(Dataset entries)
******************************

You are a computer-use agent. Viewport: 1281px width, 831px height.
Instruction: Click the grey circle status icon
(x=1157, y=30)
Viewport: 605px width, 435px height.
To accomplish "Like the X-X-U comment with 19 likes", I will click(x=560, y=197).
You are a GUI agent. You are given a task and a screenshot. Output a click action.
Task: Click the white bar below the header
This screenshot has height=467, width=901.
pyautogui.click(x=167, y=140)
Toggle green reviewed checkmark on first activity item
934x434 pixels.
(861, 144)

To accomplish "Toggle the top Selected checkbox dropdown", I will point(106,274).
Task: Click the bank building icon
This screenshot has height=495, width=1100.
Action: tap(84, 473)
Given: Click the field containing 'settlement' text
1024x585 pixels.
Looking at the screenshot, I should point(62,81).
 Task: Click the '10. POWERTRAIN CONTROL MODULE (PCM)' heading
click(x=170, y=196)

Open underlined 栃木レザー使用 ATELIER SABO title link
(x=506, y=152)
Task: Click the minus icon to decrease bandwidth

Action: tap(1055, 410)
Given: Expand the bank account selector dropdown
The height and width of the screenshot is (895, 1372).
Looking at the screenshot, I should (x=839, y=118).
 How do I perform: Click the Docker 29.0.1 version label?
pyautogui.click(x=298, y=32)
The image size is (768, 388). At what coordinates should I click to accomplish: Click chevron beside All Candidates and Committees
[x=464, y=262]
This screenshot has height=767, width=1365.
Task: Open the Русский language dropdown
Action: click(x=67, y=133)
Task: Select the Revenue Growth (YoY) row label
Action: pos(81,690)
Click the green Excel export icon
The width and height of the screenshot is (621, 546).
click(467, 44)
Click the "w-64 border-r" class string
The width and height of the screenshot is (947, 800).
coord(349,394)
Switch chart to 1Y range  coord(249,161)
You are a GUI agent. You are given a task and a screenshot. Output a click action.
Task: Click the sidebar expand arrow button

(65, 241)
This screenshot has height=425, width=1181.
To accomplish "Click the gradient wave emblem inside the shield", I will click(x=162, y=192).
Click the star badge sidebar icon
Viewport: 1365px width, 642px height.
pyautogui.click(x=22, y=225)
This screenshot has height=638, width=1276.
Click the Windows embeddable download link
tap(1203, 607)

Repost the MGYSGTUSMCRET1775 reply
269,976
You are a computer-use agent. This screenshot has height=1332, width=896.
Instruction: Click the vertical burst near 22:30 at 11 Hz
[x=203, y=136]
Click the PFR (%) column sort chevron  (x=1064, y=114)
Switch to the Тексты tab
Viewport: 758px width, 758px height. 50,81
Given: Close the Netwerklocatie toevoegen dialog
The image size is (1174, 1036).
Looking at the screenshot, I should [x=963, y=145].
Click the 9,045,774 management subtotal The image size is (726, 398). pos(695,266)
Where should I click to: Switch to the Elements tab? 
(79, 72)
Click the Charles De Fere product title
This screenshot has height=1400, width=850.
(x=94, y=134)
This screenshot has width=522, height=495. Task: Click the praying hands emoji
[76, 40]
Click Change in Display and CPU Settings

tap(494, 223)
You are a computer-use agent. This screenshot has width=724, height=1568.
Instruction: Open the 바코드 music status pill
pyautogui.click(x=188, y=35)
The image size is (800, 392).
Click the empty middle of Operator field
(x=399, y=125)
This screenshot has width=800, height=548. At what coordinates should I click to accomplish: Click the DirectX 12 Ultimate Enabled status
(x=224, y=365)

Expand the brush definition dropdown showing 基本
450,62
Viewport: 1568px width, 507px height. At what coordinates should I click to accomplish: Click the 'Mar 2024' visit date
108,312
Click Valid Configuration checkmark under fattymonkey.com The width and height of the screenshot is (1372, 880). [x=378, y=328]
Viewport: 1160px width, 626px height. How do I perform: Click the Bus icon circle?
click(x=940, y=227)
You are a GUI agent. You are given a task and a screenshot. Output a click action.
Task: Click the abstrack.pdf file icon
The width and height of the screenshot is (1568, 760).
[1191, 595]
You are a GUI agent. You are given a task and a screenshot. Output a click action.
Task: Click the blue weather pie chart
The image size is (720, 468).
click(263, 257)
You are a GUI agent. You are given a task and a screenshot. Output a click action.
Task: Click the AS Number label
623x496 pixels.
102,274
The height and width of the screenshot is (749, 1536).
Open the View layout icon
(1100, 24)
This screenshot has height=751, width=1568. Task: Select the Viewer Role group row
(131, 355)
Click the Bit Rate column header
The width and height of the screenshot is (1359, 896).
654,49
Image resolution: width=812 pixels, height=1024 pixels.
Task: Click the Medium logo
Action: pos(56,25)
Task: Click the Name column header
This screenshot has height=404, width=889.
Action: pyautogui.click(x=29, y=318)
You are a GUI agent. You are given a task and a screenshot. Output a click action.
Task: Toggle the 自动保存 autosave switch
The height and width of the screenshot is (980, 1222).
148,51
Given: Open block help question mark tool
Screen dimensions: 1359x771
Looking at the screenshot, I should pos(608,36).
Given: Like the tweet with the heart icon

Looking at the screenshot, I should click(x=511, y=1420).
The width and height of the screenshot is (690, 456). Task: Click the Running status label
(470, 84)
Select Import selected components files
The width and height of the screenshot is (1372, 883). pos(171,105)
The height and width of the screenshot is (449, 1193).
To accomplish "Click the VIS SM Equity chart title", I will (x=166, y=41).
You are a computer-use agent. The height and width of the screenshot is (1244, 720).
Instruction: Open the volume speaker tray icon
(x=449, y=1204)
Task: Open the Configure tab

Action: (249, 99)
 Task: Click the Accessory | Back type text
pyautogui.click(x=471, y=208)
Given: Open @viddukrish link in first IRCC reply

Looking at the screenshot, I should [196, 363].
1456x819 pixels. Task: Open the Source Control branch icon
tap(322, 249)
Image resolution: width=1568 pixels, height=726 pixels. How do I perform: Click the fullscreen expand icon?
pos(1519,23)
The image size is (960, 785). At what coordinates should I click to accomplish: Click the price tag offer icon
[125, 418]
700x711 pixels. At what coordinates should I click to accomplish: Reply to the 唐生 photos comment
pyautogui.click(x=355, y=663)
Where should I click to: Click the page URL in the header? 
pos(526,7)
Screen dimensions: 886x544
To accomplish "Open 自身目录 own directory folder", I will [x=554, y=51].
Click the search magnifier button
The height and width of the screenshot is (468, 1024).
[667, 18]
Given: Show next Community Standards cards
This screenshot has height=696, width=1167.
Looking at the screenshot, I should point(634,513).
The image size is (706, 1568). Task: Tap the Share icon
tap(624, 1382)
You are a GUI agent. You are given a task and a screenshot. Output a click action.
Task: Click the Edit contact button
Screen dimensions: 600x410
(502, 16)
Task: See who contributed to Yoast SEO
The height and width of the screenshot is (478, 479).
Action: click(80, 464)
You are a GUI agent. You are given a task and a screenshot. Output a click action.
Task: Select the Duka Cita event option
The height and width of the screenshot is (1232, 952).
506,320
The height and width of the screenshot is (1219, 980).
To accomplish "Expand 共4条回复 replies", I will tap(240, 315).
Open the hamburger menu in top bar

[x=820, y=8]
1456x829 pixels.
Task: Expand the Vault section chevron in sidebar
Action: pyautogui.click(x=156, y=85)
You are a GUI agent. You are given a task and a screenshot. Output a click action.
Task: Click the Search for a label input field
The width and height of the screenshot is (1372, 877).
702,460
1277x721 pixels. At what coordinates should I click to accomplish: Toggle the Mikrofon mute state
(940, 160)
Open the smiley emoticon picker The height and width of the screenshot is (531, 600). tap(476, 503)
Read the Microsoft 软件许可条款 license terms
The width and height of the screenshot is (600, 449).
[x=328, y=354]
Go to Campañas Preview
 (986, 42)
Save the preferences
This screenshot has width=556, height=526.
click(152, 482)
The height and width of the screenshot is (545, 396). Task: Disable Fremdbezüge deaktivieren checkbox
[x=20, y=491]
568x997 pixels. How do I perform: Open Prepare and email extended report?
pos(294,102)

******************************

## PROBLEM STATEMENT
Write out an exact copy of every record shown above.

## RESPONSE FOR THIS EXERCISE
You are a computer-use agent. Viewport: 1281px width, 831px height.
Instruction: Click the grey circle status icon
(x=1157, y=30)
Viewport: 605px width, 435px height.
To accomplish "Like the X-X-U comment with 19 likes", I will click(x=560, y=197).
You are a GUI agent. You are given a task and a screenshot. Output a click action.
Task: Click the white bar below the header
This screenshot has height=467, width=901.
pyautogui.click(x=167, y=140)
Toggle green reviewed checkmark on first activity item
934x434 pixels.
(861, 144)

To accomplish "Toggle the top Selected checkbox dropdown", I will point(106,274).
Task: Click the bank building icon
This screenshot has height=495, width=1100.
Action: tap(84, 473)
Given: Click the field containing 'settlement' text
1024x585 pixels.
Looking at the screenshot, I should point(62,81).
 Task: Click the '10. POWERTRAIN CONTROL MODULE (PCM)' heading
click(x=170, y=196)

Open underlined 栃木レザー使用 ATELIER SABO title link
(x=506, y=152)
Task: Click the minus icon to decrease bandwidth

Action: tap(1055, 410)
Given: Expand the bank account selector dropdown
The height and width of the screenshot is (895, 1372).
Looking at the screenshot, I should (x=839, y=118).
 How do I perform: Click the Docker 29.0.1 version label?
pyautogui.click(x=298, y=32)
The image size is (768, 388). At what coordinates should I click to accomplish: Click chevron beside All Candidates and Committees
[x=464, y=262]
This screenshot has height=767, width=1365.
Task: Open the Русский language dropdown
Action: click(x=67, y=133)
Task: Select the Revenue Growth (YoY) row label
Action: pos(81,690)
Click the green Excel export icon
The width and height of the screenshot is (621, 546).
click(467, 44)
Click the "w-64 border-r" class string
The width and height of the screenshot is (947, 800).
coord(349,394)
Switch chart to 1Y range  coord(249,161)
You are a GUI agent. You are given a task and a screenshot. Output a click action.
Task: Click the sidebar expand arrow button

(65, 241)
This screenshot has height=425, width=1181.
To accomplish "Click the gradient wave emblem inside the shield", I will click(x=162, y=192).
Click the star badge sidebar icon
Viewport: 1365px width, 642px height.
pyautogui.click(x=22, y=225)
This screenshot has height=638, width=1276.
Click the Windows embeddable download link
tap(1203, 607)

Repost the MGYSGTUSMCRET1775 reply
269,976
You are a computer-use agent. This screenshot has height=1332, width=896.
Instruction: Click the vertical burst near 22:30 at 11 Hz
[x=203, y=136]
Click the PFR (%) column sort chevron  (x=1064, y=114)
Switch to the Тексты tab
Viewport: 758px width, 758px height. 50,81
Given: Close the Netwerklocatie toevoegen dialog
The image size is (1174, 1036).
Looking at the screenshot, I should [x=963, y=145].
Click the 9,045,774 management subtotal The image size is (726, 398). pos(695,266)
Where should I click to: Switch to the Elements tab? 
(79, 72)
Click the Charles De Fere product title
This screenshot has height=1400, width=850.
(x=94, y=134)
This screenshot has width=522, height=495. Task: Click the praying hands emoji
[76, 40]
Click Change in Display and CPU Settings

tap(494, 223)
You are a computer-use agent. This screenshot has width=724, height=1568.
Instruction: Open the 바코드 music status pill
pyautogui.click(x=188, y=35)
The image size is (800, 392).
Click the empty middle of Operator field
(x=399, y=125)
This screenshot has width=800, height=548. At what coordinates should I click to accomplish: Click the DirectX 12 Ultimate Enabled status
(x=224, y=365)

Expand the brush definition dropdown showing 基本
450,62
Viewport: 1568px width, 507px height. At what coordinates should I click to accomplish: Click the 'Mar 2024' visit date
108,312
Click Valid Configuration checkmark under fattymonkey.com The width and height of the screenshot is (1372, 880). [x=378, y=328]
Viewport: 1160px width, 626px height. How do I perform: Click the Bus icon circle?
click(x=940, y=227)
You are a GUI agent. You are given a task and a screenshot. Output a click action.
Task: Click the abstrack.pdf file icon
The width and height of the screenshot is (1568, 760).
[1191, 595]
You are a GUI agent. You are given a task and a screenshot. Output a click action.
Task: Click the blue weather pie chart
The image size is (720, 468).
click(263, 257)
You are a GUI agent. You are given a task and a screenshot. Output a click action.
Task: Click the AS Number label
623x496 pixels.
102,274
The height and width of the screenshot is (749, 1536).
Open the View layout icon
(1100, 24)
This screenshot has height=751, width=1568. Task: Select the Viewer Role group row
(131, 355)
Click the Bit Rate column header
The width and height of the screenshot is (1359, 896).
654,49
Image resolution: width=812 pixels, height=1024 pixels.
Task: Click the Medium logo
Action: pos(56,25)
Task: Click the Name column header
This screenshot has height=404, width=889.
Action: pyautogui.click(x=29, y=318)
You are a GUI agent. You are given a task and a screenshot. Output a click action.
Task: Toggle the 自动保存 autosave switch
The height and width of the screenshot is (980, 1222).
148,51
Given: Open block help question mark tool
Screen dimensions: 1359x771
Looking at the screenshot, I should pos(608,36).
Given: Like the tweet with the heart icon

Looking at the screenshot, I should click(x=511, y=1420).
The width and height of the screenshot is (690, 456). Task: Click the Running status label
(470, 84)
Select Import selected components files
The width and height of the screenshot is (1372, 883). pos(171,105)
The height and width of the screenshot is (449, 1193).
To accomplish "Click the VIS SM Equity chart title", I will (x=166, y=41).
You are a computer-use agent. The height and width of the screenshot is (1244, 720).
Instruction: Open the volume speaker tray icon
(x=449, y=1204)
Task: Open the Configure tab

Action: (249, 99)
 Task: Click the Accessory | Back type text
pyautogui.click(x=471, y=208)
Given: Open @viddukrish link in first IRCC reply

Looking at the screenshot, I should [196, 363].
1456x819 pixels. Task: Open the Source Control branch icon
tap(322, 249)
Image resolution: width=1568 pixels, height=726 pixels. How do I perform: Click the fullscreen expand icon?
pos(1519,23)
The image size is (960, 785). At what coordinates should I click to accomplish: Click the price tag offer icon
[125, 418]
700x711 pixels. At what coordinates should I click to accomplish: Reply to the 唐生 photos comment
pyautogui.click(x=355, y=663)
Where should I click to: Click the page URL in the header? 
pos(526,7)
Screen dimensions: 886x544
To accomplish "Open 自身目录 own directory folder", I will [x=554, y=51].
Click the search magnifier button
The height and width of the screenshot is (468, 1024).
[667, 18]
Given: Show next Community Standards cards
This screenshot has height=696, width=1167.
Looking at the screenshot, I should point(634,513).
The image size is (706, 1568). Task: Tap the Share icon
tap(624, 1382)
You are a GUI agent. You are given a task and a screenshot. Output a click action.
Task: Click the Edit contact button
Screen dimensions: 600x410
(502, 16)
Task: See who contributed to Yoast SEO
The height and width of the screenshot is (478, 479).
Action: click(80, 464)
You are a GUI agent. You are given a task and a screenshot. Output a click action.
Task: Select the Duka Cita event option
The height and width of the screenshot is (1232, 952).
506,320
The height and width of the screenshot is (1219, 980).
To accomplish "Expand 共4条回复 replies", I will tap(240, 315).
Open the hamburger menu in top bar

[x=820, y=8]
1456x829 pixels.
Task: Expand the Vault section chevron in sidebar
Action: pyautogui.click(x=156, y=85)
You are a GUI agent. You are given a task and a screenshot. Output a click action.
Task: Click the Search for a label input field
The width and height of the screenshot is (1372, 877).
702,460
1277x721 pixels. At what coordinates should I click to accomplish: Toggle the Mikrofon mute state
(940, 160)
Open the smiley emoticon picker The height and width of the screenshot is (531, 600). tap(476, 503)
Read the Microsoft 软件许可条款 license terms
The width and height of the screenshot is (600, 449).
[x=328, y=354]
Go to Campañas Preview
 (986, 42)
Save the preferences
This screenshot has width=556, height=526.
click(152, 482)
The height and width of the screenshot is (545, 396). Task: Disable Fremdbezüge deaktivieren checkbox
[x=20, y=491]
568x997 pixels. How do I perform: Open Prepare and email extended report?
pos(294,102)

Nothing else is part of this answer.